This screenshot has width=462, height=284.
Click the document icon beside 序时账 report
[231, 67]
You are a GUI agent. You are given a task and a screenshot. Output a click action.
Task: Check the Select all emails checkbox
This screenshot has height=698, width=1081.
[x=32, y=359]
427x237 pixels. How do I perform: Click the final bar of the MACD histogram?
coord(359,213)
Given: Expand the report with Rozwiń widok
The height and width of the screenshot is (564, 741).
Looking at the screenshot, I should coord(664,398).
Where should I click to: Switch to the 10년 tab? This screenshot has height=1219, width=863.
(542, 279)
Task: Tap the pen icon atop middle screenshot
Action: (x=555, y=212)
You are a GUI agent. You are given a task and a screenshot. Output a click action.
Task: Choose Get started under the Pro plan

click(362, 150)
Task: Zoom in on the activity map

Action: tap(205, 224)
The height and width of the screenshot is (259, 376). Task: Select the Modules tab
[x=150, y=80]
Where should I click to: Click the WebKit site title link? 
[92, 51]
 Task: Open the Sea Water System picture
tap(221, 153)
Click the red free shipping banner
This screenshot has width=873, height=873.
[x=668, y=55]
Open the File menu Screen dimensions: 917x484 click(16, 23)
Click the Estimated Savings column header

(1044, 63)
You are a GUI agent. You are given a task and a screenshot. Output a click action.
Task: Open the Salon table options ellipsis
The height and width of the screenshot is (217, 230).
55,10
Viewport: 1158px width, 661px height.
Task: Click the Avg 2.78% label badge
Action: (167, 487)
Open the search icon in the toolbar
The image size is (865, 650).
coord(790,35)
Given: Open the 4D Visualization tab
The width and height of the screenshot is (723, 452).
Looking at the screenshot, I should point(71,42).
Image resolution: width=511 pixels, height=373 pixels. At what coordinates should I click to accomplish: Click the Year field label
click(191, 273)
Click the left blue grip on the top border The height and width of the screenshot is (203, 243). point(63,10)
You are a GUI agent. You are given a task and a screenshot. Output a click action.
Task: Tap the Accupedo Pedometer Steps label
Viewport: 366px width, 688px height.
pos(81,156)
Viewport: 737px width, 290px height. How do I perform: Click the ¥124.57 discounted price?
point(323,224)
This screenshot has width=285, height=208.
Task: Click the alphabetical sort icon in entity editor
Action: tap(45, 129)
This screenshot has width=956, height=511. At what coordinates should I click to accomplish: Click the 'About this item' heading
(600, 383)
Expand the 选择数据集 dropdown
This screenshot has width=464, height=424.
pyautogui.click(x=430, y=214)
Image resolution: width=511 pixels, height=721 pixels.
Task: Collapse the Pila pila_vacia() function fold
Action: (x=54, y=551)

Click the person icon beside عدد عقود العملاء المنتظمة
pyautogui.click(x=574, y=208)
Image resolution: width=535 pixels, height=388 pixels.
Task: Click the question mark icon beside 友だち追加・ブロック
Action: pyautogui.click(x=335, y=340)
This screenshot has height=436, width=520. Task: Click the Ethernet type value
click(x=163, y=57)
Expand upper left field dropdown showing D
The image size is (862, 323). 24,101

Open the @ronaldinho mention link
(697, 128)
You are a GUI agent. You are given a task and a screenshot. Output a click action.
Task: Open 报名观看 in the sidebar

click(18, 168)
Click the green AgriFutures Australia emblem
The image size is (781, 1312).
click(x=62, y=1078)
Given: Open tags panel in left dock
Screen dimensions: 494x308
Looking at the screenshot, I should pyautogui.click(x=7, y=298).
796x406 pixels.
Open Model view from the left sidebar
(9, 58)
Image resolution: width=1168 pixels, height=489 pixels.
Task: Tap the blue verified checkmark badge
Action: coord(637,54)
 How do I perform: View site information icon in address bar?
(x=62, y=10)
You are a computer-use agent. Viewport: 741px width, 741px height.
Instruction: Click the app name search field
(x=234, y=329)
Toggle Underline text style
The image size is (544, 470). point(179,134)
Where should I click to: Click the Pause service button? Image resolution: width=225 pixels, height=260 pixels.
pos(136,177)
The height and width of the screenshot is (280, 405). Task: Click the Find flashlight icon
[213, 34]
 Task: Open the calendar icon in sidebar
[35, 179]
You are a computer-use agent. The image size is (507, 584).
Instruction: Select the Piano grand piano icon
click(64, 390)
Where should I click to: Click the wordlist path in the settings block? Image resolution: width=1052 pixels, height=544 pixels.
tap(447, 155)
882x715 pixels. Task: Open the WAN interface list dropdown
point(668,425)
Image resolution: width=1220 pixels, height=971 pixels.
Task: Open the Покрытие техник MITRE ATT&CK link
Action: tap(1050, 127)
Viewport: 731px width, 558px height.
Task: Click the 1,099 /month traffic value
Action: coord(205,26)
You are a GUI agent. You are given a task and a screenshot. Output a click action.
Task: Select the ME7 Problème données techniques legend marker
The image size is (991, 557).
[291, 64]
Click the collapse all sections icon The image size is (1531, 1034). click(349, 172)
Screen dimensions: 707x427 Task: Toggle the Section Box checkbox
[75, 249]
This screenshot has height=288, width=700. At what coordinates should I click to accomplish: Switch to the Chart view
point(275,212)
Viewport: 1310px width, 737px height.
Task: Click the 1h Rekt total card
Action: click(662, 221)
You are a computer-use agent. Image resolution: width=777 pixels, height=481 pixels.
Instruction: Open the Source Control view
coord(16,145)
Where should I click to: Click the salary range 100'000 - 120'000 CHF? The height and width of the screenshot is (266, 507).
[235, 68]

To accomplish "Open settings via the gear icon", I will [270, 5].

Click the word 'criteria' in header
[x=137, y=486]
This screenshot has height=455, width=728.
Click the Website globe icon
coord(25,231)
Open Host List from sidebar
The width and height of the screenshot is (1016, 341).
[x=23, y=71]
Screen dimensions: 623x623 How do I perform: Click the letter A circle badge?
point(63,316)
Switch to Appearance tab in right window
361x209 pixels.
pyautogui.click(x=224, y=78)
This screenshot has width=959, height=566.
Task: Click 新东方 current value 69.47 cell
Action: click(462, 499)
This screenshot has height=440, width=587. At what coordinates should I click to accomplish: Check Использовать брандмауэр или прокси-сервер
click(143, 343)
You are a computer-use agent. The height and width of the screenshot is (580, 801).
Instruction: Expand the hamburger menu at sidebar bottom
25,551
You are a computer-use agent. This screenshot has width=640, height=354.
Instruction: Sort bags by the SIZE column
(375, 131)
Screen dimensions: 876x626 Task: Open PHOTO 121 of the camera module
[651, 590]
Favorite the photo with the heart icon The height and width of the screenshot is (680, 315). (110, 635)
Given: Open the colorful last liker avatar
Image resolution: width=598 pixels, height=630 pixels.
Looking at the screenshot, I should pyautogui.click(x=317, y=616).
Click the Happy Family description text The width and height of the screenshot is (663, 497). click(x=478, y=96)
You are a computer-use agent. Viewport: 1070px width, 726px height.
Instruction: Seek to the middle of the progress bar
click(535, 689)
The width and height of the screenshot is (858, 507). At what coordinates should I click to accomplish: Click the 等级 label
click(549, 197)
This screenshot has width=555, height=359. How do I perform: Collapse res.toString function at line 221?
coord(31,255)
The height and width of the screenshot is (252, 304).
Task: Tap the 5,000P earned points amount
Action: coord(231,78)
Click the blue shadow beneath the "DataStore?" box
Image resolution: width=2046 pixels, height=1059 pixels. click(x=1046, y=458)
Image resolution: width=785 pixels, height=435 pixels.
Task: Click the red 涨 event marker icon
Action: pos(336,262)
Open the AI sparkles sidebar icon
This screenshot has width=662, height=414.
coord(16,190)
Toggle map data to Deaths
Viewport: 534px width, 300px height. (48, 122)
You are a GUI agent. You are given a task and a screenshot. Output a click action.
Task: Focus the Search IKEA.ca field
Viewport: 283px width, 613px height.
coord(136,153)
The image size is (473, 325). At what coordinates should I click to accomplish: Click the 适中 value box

● Exercise requirements:
Print the material once more. Change nothing.

● Your response:
This screenshot has width=462, height=284.
Click the document icon beside 序时账 report
[231, 67]
You are a GUI agent. You are given a task and a screenshot. Output a click action.
Task: Check the Select all emails checkbox
This screenshot has height=698, width=1081.
[x=32, y=359]
427x237 pixels. How do I perform: Click the final bar of the MACD histogram?
coord(359,213)
Given: Expand the report with Rozwiń widok
The height and width of the screenshot is (564, 741).
Looking at the screenshot, I should coord(664,398).
Where should I click to: Switch to the 10년 tab? This screenshot has height=1219, width=863.
(542, 279)
Task: Tap the pen icon atop middle screenshot
Action: (x=555, y=212)
You are a GUI agent. You are given a task and a screenshot. Output a click action.
Task: Choose Get started under the Pro plan

click(362, 150)
Task: Zoom in on the activity map

Action: tap(205, 224)
The height and width of the screenshot is (259, 376). Task: Select the Modules tab
[x=150, y=80]
Where should I click to: Click the WebKit site title link? 
[92, 51]
 Task: Open the Sea Water System picture
tap(221, 153)
Click the red free shipping banner
This screenshot has width=873, height=873.
[x=668, y=55]
Open the File menu Screen dimensions: 917x484 click(16, 23)
Click the Estimated Savings column header

(1044, 63)
You are a GUI agent. You are given a task and a screenshot. Output a click action.
Task: Open the Salon table options ellipsis
The height and width of the screenshot is (217, 230).
55,10
Viewport: 1158px width, 661px height.
Task: Click the Avg 2.78% label badge
Action: (167, 487)
Open the search icon in the toolbar
The image size is (865, 650).
coord(790,35)
Given: Open the 4D Visualization tab
The width and height of the screenshot is (723, 452).
Looking at the screenshot, I should point(71,42).
Image resolution: width=511 pixels, height=373 pixels. At what coordinates should I click to accomplish: Click the Year field label
click(191, 273)
Click the left blue grip on the top border The height and width of the screenshot is (203, 243). point(63,10)
You are a GUI agent. You are given a task and a screenshot. Output a click action.
Task: Tap the Accupedo Pedometer Steps label
Viewport: 366px width, 688px height.
pos(81,156)
Viewport: 737px width, 290px height. How do I perform: Click the ¥124.57 discounted price?
point(323,224)
This screenshot has width=285, height=208.
Task: Click the alphabetical sort icon in entity editor
Action: tap(45, 129)
This screenshot has width=956, height=511. At what coordinates should I click to accomplish: Click the 'About this item' heading
(600, 383)
Expand the 选择数据集 dropdown
This screenshot has width=464, height=424.
pyautogui.click(x=430, y=214)
Image resolution: width=511 pixels, height=721 pixels.
Task: Collapse the Pila pila_vacia() function fold
Action: (x=54, y=551)

Click the person icon beside عدد عقود العملاء المنتظمة
pyautogui.click(x=574, y=208)
Image resolution: width=535 pixels, height=388 pixels.
Task: Click the question mark icon beside 友だち追加・ブロック
Action: pyautogui.click(x=335, y=340)
This screenshot has height=436, width=520. Task: Click the Ethernet type value
click(x=163, y=57)
Expand upper left field dropdown showing D
The image size is (862, 323). 24,101

Open the @ronaldinho mention link
(697, 128)
You are a GUI agent. You are given a task and a screenshot. Output a click action.
Task: Open 报名观看 in the sidebar

click(18, 168)
Click the green AgriFutures Australia emblem
The image size is (781, 1312).
click(x=62, y=1078)
Given: Open tags panel in left dock
Screen dimensions: 494x308
Looking at the screenshot, I should pyautogui.click(x=7, y=298).
796x406 pixels.
Open Model view from the left sidebar
(9, 58)
Image resolution: width=1168 pixels, height=489 pixels.
Task: Tap the blue verified checkmark badge
Action: coord(637,54)
 How do I perform: View site information icon in address bar?
(x=62, y=10)
You are a computer-use agent. Viewport: 741px width, 741px height.
Instruction: Click the app name search field
(x=234, y=329)
Toggle Underline text style
The image size is (544, 470). point(179,134)
Where should I click to: Click the Pause service button? Image resolution: width=225 pixels, height=260 pixels.
pos(136,177)
The height and width of the screenshot is (280, 405). Task: Click the Find flashlight icon
[213, 34]
 Task: Open the calendar icon in sidebar
[35, 179]
You are a computer-use agent. The image size is (507, 584).
Instruction: Select the Piano grand piano icon
click(64, 390)
Where should I click to: Click the wordlist path in the settings block? Image resolution: width=1052 pixels, height=544 pixels.
tap(447, 155)
882x715 pixels. Task: Open the WAN interface list dropdown
point(668,425)
Image resolution: width=1220 pixels, height=971 pixels.
Task: Open the Покрытие техник MITRE ATT&CK link
Action: tap(1050, 127)
Viewport: 731px width, 558px height.
Task: Click the 1,099 /month traffic value
Action: coord(205,26)
You are a GUI agent. You are given a task and a screenshot. Output a click action.
Task: Select the ME7 Problème données techniques legend marker
The image size is (991, 557).
[291, 64]
Click the collapse all sections icon The image size is (1531, 1034). click(349, 172)
Screen dimensions: 707x427 Task: Toggle the Section Box checkbox
[75, 249]
This screenshot has height=288, width=700. At what coordinates should I click to accomplish: Switch to the Chart view
point(275,212)
Viewport: 1310px width, 737px height.
Task: Click the 1h Rekt total card
Action: click(662, 221)
You are a computer-use agent. Image resolution: width=777 pixels, height=481 pixels.
Instruction: Open the Source Control view
coord(16,145)
Where should I click to: Click the salary range 100'000 - 120'000 CHF? The height and width of the screenshot is (266, 507).
[235, 68]

To accomplish "Open settings via the gear icon", I will [270, 5].

Click the word 'criteria' in header
[x=137, y=486]
This screenshot has height=455, width=728.
Click the Website globe icon
coord(25,231)
Open Host List from sidebar
The width and height of the screenshot is (1016, 341).
[x=23, y=71]
Screen dimensions: 623x623 How do I perform: Click the letter A circle badge?
point(63,316)
Switch to Appearance tab in right window
361x209 pixels.
pyautogui.click(x=224, y=78)
This screenshot has width=959, height=566.
Task: Click 新东方 current value 69.47 cell
Action: click(462, 499)
This screenshot has height=440, width=587. At what coordinates should I click to accomplish: Check Использовать брандмауэр или прокси-сервер
click(143, 343)
You are a computer-use agent. The height and width of the screenshot is (580, 801).
Instruction: Expand the hamburger menu at sidebar bottom
25,551
You are a computer-use agent. This screenshot has width=640, height=354.
Instruction: Sort bags by the SIZE column
(375, 131)
Screen dimensions: 876x626 Task: Open PHOTO 121 of the camera module
[651, 590]
Favorite the photo with the heart icon The height and width of the screenshot is (680, 315). (110, 635)
Given: Open the colorful last liker avatar
Image resolution: width=598 pixels, height=630 pixels.
Looking at the screenshot, I should pyautogui.click(x=317, y=616).
Click the Happy Family description text The width and height of the screenshot is (663, 497). click(x=478, y=96)
You are a computer-use agent. Viewport: 1070px width, 726px height.
Instruction: Seek to the middle of the progress bar
click(535, 689)
The width and height of the screenshot is (858, 507). At what coordinates should I click to accomplish: Click the 等级 label
click(549, 197)
This screenshot has width=555, height=359. How do I perform: Collapse res.toString function at line 221?
coord(31,255)
The height and width of the screenshot is (252, 304).
Task: Tap the 5,000P earned points amount
Action: coord(231,78)
Click the blue shadow beneath the "DataStore?" box
Image resolution: width=2046 pixels, height=1059 pixels. click(x=1046, y=458)
Image resolution: width=785 pixels, height=435 pixels.
Task: Click the red 涨 event marker icon
Action: pos(336,262)
Open the AI sparkles sidebar icon
This screenshot has width=662, height=414.
coord(16,190)
Toggle map data to Deaths
Viewport: 534px width, 300px height. (48, 122)
You are a GUI agent. You are given a task and a screenshot. Output a click action.
Task: Focus the Search IKEA.ca field
Viewport: 283px width, 613px height.
coord(136,153)
The image size is (473, 325). At what coordinates should I click to accomplish: Click the 适中 value box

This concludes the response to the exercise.